La mia è una diagnosi diversa. Il neodiritto di Palazzo Chigi non nasconde tentativi autoritari. L’attuale presidente del Consiglio dei ministri è persona prudente, non estremista. E’ consapevole della necessità di muoversi con cautela. Conosce la differenza tra “stulti” e “sapientes”. Nasce in una cittadina che ha dato altri natali importanti. Viene dalla severa scuola privatistica romana, che ha prodotto molte grandi menti analitiche. Ha pratica di avvocatura e sa negoziare, quindi sa anche esser paziente. Dell’avvocato ha anche una certa verbosità, che confonde con trasparenza. E’ stato viziato da questo biennio, che l’ha spinto sul proscenio, facendogli balenare la possibilità di fare il prim’attore (anche per il “mondo gnomo” di una parte della classe politica attuale). Questo periodo critico di passaggio gli ha fatto balenare l’idea di poter entrare nella storia (non a caso uno dei sostantivi che adopera più spesso è “storia” e uno dei politici che gli sono cari è Churchill). Vorrei ricordargli un bel passaggio dell’Uomo senza qualità di Robert Musil: “Il cammino della storia non è quello di una palla di biliardo che una volta partita segue una certa traiettoria, ma somiglia al cammino di una nuvola, a quello di chi va bighellonando per le strade, e qui è sviato da un’ombra, là da un gruppo di persone… e giunge infine in un luogo che non conosceva e dove non desiderava andare”. Le circostanze lo portano a interessarsi quotidianamente degli interventi di breve termine, invece di dedicarsi a definire gli obiettivi di medio e lungo termine, quali possono trarsi degli eventi in corso e dalla resilienza del Servizio sanitario nazionale. L’occasione gli suggerisce di moltiplicare le presenze nello spazio pubblico, invece di curare l’attuazione dei provvedimenti economici, che è carente. In questo modo, rinuncerebbe alla ricerca di facile popolarità, ma si assicurerebbe minori tensioni con l’opposizione e potrebbe promuovere, invece di invocare soltanto la coesione tra le forze politiche. Non ha ancora appreso che, in politica, le cose urgenti prendono sempre il sopravvento su quelle importanti, ed è quindi consigliabile ristabilire l’ordine di priorità.

 

Quindi Conte non s’è preso pieni poteri o non ambisce a prenderli?
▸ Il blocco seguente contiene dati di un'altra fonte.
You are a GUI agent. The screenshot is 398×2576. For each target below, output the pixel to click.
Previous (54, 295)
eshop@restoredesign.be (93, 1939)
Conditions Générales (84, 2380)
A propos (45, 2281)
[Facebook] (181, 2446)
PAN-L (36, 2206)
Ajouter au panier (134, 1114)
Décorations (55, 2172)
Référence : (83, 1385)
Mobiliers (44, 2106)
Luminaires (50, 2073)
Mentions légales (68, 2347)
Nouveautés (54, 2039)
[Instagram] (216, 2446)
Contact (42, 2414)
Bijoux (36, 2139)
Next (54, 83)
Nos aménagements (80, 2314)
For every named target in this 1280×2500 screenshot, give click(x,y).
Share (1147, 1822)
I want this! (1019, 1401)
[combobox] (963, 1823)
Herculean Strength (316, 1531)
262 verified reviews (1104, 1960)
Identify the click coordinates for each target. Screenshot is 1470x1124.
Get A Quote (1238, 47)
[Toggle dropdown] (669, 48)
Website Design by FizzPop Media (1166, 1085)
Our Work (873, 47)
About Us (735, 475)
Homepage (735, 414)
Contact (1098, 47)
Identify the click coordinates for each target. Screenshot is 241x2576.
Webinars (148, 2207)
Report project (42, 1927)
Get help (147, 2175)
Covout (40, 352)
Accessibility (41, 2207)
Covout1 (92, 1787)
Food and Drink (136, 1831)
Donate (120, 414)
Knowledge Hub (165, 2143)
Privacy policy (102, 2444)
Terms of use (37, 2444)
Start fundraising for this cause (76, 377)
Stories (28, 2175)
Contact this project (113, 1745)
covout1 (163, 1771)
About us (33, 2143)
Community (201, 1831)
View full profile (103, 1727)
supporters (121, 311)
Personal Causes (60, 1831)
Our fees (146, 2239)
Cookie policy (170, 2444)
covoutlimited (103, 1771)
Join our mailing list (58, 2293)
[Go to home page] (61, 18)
Do un altro giudizio della situazione. Ritengo che aver affidato la risposta all’epidemia alla protezione civile invece che alla sanità abbia provocato conseguenze dannose, alle quali ora si sta cercando di porre riparo. Penso che sia stata scelta una interpretazione errata alla funzione del decreto legge, inteso come una porta aperta, che consente tutto e dà spazio a dpcm, ordinanze, circolari, Faq, scavalcando lo stesso governo come organo collegiale. Penso che si sia voluto, con dpcm, regolare troppo, finendo per regolare troppo poco. Non penso che si sia rispettato l’equilibrio tra poteri costituzionali, come affermato dal presidente del Consiglio nell’intervista alla Stampa del 3 aprile scorso, altrimenti non vi sarebbero l’insofferenza e le critiche di parlamentari di opposizione e della maggioranza. Ritengo che l’accentramento su Palazzo Chigi, invece che sul governo nella sua collegialità, sia un precedente di cui altri domani potrebbe valersi (andrebbe sempre ricordato, al proposito, il contenuto di una lettera scritta da Einaudi al Guardasigilli, perché la facesse vedere a De Gasperi). Non vedo mire autoritarie, e anche nelle continue oscillazioni di Palazzo Chigi rispetto alle regioni, vedo una condotta più ragionevole di quella dei Bolsonaro, Trump e Johnson.